>> start Source document

Another reason this report bothers me is that in the last ten years I think much has been done to bring together the parenting community and to mend the rift (real or imagined) between working and stay-at-home mothers. There has been an effort to unite around mutual concerns for our children through support groups, online forums, parenting classes, all designed to discuss, share and learn best practices for how to raise our children regardless of whether you punch a time card or not. In my opinion, this type of research only goes to widen the divide.

Instead of research like this which concludes that working mothers feed their children worse than stay-at-home moms – and yes, I have often ranted in this blog about having nothing in the house to eat and sending my kids to school with carbo loaded lunches not because they were training for a marathon, but because there was nothing in the fridge to send except leftover mac and cheese and pound cake - but that is the exception, not the rule. There are so many ways that working moms can and do keep up high nutritional standards despite pursuing a career:

•Shopping and cooking for the week on Saturday and Sunday so that healthy meals can be refrigerated to eat the rest of the work week
•Serving frozen fruit smoothies with yogurt when there’s no fresh fruit in the crisper
•Tossing canned veggies with just about any pasta in a pinch

Those are just a few tricks in the working mom’s arsenal to fire off before hitting the drive-thru. My favorite go-to is online shopping at 4am to order groceries (with free delivery) when a trip to the store conflicts with too many late nights working. Those are all viable alternatives to the fast food and junk food that this report says is the diet of kids of working moms.

>> end Source document
>> start Dataset entries

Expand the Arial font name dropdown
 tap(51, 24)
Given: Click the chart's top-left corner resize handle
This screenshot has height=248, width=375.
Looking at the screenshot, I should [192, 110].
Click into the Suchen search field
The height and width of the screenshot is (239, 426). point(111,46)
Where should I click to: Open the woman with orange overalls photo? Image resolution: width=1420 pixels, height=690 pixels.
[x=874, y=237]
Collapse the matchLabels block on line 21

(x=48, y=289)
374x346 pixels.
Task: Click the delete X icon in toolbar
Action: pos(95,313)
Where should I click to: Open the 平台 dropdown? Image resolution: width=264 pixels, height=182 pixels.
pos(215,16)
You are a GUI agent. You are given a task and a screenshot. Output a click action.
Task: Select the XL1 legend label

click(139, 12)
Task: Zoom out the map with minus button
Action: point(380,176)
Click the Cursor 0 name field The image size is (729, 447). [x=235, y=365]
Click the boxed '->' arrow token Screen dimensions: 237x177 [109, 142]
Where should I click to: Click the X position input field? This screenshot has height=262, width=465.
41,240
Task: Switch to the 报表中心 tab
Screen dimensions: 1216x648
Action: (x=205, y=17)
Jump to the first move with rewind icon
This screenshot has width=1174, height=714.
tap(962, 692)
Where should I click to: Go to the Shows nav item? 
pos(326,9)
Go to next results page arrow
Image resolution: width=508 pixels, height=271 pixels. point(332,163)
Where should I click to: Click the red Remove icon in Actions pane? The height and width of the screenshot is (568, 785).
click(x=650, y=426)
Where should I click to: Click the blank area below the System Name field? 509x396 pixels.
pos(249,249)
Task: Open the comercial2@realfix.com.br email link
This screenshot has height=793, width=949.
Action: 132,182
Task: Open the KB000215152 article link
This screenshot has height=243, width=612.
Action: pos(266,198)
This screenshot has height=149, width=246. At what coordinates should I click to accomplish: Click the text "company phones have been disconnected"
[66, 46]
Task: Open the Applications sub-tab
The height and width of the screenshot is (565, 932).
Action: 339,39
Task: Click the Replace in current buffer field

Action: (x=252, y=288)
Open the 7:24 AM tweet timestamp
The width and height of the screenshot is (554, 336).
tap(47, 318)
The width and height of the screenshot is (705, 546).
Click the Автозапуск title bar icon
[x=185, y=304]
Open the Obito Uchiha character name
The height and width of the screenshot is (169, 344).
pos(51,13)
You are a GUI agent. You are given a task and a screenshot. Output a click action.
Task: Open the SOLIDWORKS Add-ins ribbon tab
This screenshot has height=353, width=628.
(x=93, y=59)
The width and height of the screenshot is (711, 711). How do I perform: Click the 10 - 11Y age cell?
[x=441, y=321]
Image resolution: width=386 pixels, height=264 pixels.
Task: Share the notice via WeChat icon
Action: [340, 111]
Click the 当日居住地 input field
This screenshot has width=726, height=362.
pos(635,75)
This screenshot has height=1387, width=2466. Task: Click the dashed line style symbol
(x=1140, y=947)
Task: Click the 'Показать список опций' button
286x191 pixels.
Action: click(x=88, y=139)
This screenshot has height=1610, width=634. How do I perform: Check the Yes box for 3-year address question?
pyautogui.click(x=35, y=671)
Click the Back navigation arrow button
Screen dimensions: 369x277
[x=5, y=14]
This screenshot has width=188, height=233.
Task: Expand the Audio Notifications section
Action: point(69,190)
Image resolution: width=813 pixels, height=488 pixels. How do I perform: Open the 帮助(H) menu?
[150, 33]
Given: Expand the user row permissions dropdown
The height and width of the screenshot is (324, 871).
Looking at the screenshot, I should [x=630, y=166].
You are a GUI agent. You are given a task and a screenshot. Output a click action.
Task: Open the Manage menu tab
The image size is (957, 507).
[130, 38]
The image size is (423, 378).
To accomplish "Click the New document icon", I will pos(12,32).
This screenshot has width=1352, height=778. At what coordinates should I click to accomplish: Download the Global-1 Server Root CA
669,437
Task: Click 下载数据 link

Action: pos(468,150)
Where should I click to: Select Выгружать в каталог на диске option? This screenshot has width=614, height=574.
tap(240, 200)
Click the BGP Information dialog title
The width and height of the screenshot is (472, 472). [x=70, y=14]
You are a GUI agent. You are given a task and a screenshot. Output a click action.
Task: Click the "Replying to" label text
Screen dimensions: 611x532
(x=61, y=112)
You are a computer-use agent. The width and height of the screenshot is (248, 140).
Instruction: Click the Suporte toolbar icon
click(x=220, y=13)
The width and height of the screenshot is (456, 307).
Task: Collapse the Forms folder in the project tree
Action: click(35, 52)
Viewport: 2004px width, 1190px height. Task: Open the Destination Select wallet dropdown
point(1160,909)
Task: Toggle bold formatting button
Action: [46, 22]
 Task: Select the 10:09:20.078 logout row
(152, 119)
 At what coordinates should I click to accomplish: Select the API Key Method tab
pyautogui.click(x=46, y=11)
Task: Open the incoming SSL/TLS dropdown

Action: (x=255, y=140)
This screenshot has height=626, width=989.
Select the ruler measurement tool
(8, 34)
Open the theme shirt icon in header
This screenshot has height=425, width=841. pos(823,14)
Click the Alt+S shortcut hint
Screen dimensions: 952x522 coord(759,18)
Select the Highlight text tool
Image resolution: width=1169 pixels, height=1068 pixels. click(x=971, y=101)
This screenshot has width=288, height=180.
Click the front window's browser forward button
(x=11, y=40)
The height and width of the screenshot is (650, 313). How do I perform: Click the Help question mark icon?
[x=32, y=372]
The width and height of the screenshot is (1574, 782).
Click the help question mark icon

>> end Dataset entries

• Problem A:
Answer these questions using the blog post on working mothers and children's meals.
(i) At what hour does the writer order groceries online?
(ii) What goes into the frozen fruit smoothies along with the fruit?
(iii) Which leftovers does the writer name as the only things in the fridge to send for lunch?
• Problem B: Write the next part of the blog post on working mothers and children's meals, starting after its final sentence.

• Reply A:
(i) At 4am.
(ii) Yogurt.
(iii) Mac and cheese and pound cake.

• Reply B:
I bet those researchers thought this was a helpful addition to the conversation about childhood obesity and its causes, but honestly, it’s not. It feels like a gross generalization about the state of how working mothers feed their children based (probably) on a limited group of research subjects. How and what working mothers feed their children, any mother for that matter, will vary by region, education, socioeconomic status, ethnic background and a variety of other factors that make me very skeptical of the conclusions in this report. I think rather than lay the blame for fat kids at the door of working mothers, perhaps the emphasis should be more about encouraging all parents to support healthy eating and lifestyle choices for all our children.

In my initial anger at hearing this report, I had a fleeting thought of driving by the University of Chicago and in protest, pelting the building with Twinkies. I still might do it, but I have a conference call and a meeting at work later and probably won’t be able to get to the grocery story to stock up on junk food.